Also denn: Die Reise aus dem Wald der Zupfmuster in den unendlichen Ozean der solo-Arrangements beginnt.

Warum kann  man sich nicht einfach mit Zupfmustern begnügen ?
Das kann man tun. Jeder muß für sich entscheiden, was und wie er spielen will. Es gibt aber ein paar Gründe, die dafür sprechen, sich an der solo-Fingerstyle-Gitarre zu versuchen, wie man das wohl heutzutagen nennen würde. Ich gebe einmal ein Beispiel: Ich habe eine Aufnahme mit zwei Gitarren gemacht. Es handelt sich um die alte Ballade "Georgie", ein Lied, das von einem gewissen George Stole (oder Stoole) handelt, der im Jahre 1610 wegen Pferdediebstahls gehängt worden sein soll. Naja, es waren immerhin die Pferde des Königs. Hier ist die Aufnahme (MP3 - 279 KB). Wie man hört, sind die Aufgaben der Instrumente klar verteilt, die eine Gitarre besetzt die Begleitung und das musikalische Fundament, die andere hingegen spielt die Melodie. Und dann, als Gegenpol, Kontrast und Antipode einmal dasselbe Stück für eine einzelne Gitarre arrangiert und zwar so, daß sowohl das harmonische Fundament, als auch die Melodie zu ihrem Recht kommen: Hier ist Georgie mit einer Gitarre gespielt (MP3-304 KB). Ich finde, daß das Grund genug ist, sich von Zupfmustern zu lösen und solche solo-Arrangements zu versuchen. Man kann damit allermindestens eine Liedbegleitung mit einem solchen Solo bereichern oder ein entsprechendes Intro spielen.

Wie kann man sich von den festen Zupfmustern lösen ?
Wie erreicht man diese Spielweise, mit der man zwei Instrumente ersetzen kann, nämlich Begleitung und Solo ? Ich habe hier den Versuch gemacht, einige wesentlichen Elemente so herauszulösen, daß sie leicht erlernbar und "verdaulich" sind. Wenn man damit erst einmal den Anfang gemacht hat und bereit ist, ein wenig zu üben, ist man auf einem guten Weg.
====
▸ **ÜBUNGSAUFGABE**: Gib alle Fragen wieder, die der Ausgangstext über Zupfmuster und solo-Arrangements stellt, jeweils im Wortlaut.

▸ **DATENTEIL**:
====
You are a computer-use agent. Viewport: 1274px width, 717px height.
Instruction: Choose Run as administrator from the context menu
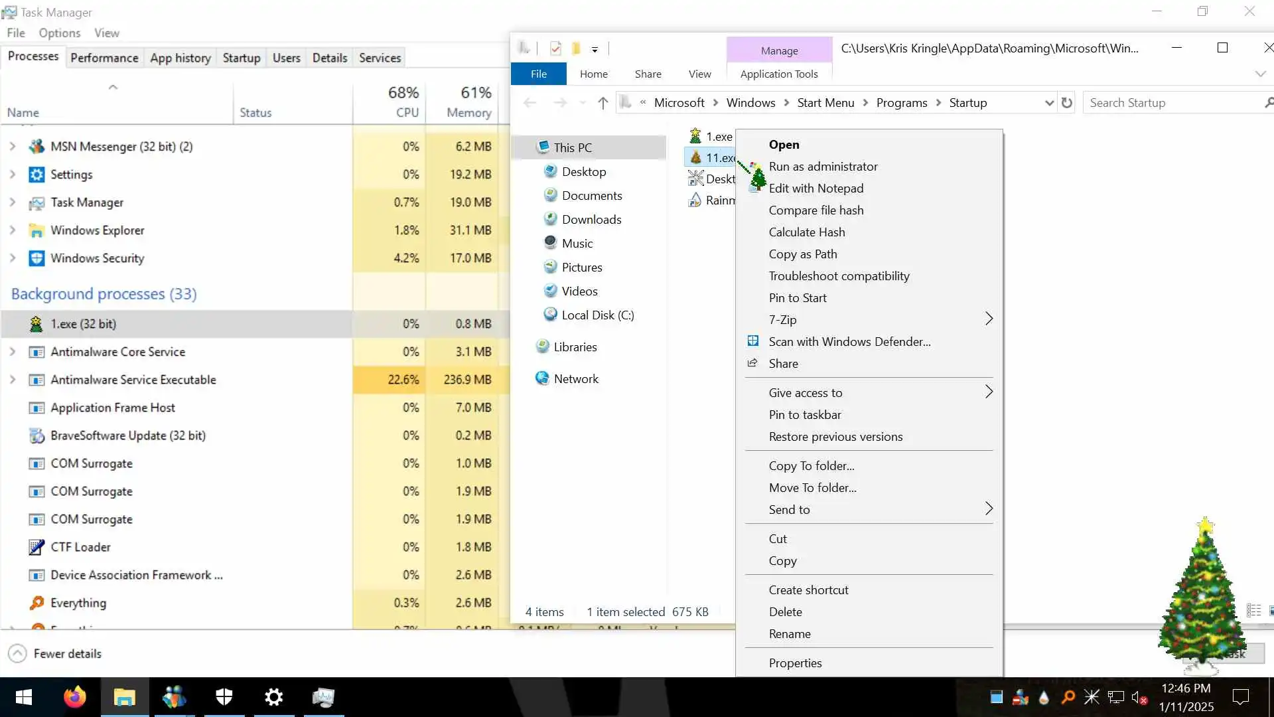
====
▸ **LÖSUNG**:
- Warum kann man sich nicht einfach mit Zupfmustern begnügen ?
- Wie kann man sich von den festen Zupfmustern lösen ?
- Wie erreicht man diese Spielweise, mit der man zwei Instrumente ersetzen kann, nämlich Begleitung und Solo ?